• **Try it**:
Below are records; copy exactly the line containing "You are a computer-use agent. 1521x854" and every line after it, through the last.
-.-.-
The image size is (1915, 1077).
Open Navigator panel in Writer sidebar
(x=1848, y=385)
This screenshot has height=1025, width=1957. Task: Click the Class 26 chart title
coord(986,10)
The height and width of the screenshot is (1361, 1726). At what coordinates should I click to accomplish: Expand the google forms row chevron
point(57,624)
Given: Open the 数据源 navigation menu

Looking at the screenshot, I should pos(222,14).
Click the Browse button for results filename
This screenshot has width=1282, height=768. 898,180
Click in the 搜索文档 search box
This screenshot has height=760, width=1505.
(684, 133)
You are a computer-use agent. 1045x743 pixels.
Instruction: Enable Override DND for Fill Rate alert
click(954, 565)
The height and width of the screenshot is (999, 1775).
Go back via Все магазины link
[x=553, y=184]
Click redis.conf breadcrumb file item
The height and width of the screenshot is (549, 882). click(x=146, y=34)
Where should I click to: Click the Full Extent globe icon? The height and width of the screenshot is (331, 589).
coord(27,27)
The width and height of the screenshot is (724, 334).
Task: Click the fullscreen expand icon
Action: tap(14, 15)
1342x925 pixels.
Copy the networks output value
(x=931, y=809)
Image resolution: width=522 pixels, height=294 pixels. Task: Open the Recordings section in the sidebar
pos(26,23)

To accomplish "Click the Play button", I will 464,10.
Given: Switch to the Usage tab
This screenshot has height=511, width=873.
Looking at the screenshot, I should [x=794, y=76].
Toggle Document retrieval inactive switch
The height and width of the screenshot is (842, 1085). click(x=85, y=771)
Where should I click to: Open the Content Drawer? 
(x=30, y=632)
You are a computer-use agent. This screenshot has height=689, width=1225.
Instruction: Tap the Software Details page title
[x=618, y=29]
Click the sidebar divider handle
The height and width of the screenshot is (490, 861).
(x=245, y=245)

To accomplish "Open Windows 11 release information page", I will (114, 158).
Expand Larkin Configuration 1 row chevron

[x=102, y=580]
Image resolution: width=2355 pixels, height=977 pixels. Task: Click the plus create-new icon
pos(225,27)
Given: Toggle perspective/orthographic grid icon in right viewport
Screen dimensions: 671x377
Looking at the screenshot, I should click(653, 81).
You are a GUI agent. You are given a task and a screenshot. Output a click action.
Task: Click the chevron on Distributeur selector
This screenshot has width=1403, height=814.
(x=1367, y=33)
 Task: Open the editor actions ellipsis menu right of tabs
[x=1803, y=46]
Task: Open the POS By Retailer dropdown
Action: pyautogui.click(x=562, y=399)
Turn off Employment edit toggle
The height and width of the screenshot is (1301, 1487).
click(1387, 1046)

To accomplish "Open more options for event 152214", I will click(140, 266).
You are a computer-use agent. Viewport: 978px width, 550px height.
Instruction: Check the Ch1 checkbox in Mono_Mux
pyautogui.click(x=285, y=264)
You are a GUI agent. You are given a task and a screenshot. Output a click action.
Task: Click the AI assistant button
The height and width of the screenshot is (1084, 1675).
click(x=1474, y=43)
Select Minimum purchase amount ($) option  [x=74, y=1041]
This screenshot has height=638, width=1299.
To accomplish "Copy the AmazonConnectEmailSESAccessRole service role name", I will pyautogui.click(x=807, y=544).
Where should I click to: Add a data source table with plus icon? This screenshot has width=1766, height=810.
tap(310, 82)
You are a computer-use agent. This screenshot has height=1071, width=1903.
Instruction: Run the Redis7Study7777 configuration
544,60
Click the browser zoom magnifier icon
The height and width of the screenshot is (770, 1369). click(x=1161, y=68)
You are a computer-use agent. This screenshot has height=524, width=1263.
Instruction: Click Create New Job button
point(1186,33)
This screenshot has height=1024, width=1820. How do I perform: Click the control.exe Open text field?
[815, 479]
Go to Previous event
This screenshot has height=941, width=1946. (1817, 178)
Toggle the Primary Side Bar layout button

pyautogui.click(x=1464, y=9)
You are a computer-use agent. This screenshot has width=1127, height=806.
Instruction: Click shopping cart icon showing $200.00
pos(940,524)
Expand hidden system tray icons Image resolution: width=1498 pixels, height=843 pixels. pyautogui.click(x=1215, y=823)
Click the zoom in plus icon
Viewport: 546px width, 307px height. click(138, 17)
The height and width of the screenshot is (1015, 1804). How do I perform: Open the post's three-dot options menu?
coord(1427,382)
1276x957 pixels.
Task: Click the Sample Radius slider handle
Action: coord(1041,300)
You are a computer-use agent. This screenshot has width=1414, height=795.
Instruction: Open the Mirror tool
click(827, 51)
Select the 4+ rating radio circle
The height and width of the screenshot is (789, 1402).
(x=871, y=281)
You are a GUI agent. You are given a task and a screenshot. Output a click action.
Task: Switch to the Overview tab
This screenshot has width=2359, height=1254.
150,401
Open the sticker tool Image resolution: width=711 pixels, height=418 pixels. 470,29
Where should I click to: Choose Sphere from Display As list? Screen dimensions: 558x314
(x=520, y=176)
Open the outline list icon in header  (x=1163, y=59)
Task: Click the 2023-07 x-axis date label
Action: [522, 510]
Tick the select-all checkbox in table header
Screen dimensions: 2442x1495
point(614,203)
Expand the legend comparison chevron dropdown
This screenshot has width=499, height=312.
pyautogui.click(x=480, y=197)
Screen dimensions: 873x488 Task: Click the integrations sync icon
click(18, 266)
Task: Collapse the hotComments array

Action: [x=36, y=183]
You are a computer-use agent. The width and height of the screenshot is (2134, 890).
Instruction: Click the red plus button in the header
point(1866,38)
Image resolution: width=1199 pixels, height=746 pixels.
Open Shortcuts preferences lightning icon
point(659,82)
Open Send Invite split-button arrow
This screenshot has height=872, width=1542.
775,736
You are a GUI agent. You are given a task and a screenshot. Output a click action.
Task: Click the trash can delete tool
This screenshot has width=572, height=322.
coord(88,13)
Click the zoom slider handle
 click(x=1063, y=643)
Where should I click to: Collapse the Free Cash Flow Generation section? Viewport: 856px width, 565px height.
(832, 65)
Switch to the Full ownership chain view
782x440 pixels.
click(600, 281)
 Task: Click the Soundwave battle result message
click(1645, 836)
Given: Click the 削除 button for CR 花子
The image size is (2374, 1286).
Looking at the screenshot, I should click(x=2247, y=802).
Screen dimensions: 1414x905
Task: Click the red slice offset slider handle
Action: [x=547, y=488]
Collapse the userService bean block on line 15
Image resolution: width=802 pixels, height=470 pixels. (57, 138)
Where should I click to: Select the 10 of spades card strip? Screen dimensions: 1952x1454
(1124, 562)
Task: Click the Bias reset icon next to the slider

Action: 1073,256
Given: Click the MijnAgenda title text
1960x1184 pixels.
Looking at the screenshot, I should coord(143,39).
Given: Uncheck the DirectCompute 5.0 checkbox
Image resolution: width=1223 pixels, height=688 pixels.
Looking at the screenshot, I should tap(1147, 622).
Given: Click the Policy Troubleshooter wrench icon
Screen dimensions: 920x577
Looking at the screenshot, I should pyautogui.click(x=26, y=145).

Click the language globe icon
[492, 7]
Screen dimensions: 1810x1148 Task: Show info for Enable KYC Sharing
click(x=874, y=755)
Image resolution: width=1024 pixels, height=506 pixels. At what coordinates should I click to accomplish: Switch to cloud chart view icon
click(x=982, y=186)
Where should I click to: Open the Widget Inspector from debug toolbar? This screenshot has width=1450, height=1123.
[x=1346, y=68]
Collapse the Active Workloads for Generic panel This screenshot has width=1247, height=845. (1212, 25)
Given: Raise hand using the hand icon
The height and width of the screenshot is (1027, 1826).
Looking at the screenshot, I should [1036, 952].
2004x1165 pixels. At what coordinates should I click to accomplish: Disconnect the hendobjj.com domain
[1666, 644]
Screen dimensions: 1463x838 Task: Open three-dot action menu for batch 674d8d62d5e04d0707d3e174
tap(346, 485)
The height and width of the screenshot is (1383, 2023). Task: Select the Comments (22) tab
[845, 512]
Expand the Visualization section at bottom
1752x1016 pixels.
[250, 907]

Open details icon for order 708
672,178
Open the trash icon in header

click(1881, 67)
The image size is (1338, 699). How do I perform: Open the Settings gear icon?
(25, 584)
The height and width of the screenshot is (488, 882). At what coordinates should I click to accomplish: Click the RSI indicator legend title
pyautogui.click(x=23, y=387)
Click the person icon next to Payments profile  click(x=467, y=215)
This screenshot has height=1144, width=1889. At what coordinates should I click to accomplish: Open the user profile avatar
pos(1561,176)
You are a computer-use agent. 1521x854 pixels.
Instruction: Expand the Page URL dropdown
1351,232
-.-.-
• **Answer box**:
You are a computer-use agent. 1521x854 pixels.
Instruction: Expand the Page URL dropdown
1351,232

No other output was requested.